Unter permanenter Beobachtung

Persönlichkeit, analytische Fähigkeiten und Leistungsmotivation werden zudem in Gruppendiskussionen (ohne und mit Leitung), Rollenspielen und Postkorbübungen (beaufsichtigte Arbeitsprobe unter Zeitdruck) geprüft. Fallstudien, Background-Interviews und psychologische Testverfahren ergänzen die ACs. Weitere wichtige Kriterien für die Prüfer sind Körperhaltung, Mimik und Gestik der Bewerber. Während des Auswahlverfahrens sind die Teilnehmer permanent unter Beobachtung, selbst Kaffeepausen und das abendliche Zusammensitzen in lockerer Atmosphäre fließen in die Beurteilung der Kandidaten mit ein. Dabei wird nicht nur geprüft, zu welchen Ergebnissen die Kandidaten kommen, sondern auch, auf welchem Weg.

Geforderte Anlagen sind entscheidend

Ein Assessment Center zu planen und durchzuführen ist keine einfache Aufgabe und wird deshalb von den Firmen gerne an externe Auftragnehmer vergeben. Für den Bewerber bedeutet das AC in jedem Fall eine Menge Stress – zum Zeitunglesen bleibt wenig Zeit. Die Einladung zu solch einem Test bedeutet aber auch, dass der Bewerber die erste Hürde im Bewerbungsverfahren übersprungen hat und in die engere Auswahl genommen wurde. Doch aufgepasst: So wie im Bewerbungsgespräch nicht jede Frage erlaubt ist, sollte jeder zu einem AC eingeladene Prüfling kritisch beurteilen, was von ihm verlangt und worauf er getestet wird.

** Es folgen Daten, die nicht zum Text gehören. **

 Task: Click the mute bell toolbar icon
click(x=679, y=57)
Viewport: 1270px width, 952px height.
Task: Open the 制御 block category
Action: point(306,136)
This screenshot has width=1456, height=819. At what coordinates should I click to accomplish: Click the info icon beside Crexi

Es gibt auch Anlass zur Kritik

Denn selbst gegenüber den Veranstaltungen seriöser Adressen gibt es immer wieder Anlass zur Kritik. So billigen manche Firmen dem Verfahren eine zu hohe Zuverlässigkeit zu. Die aber ist, neueren wissenschaftlichen Studien zur Folge, nicht allzu hoch. Tatsächlich werden in vielen Verfahren jene bevorzugt, die sich selbst gut darzustellen verstehen, ohne dass dies irgendetwas Wesentliches über ihr späteres Verhalten im Beruf aussagte.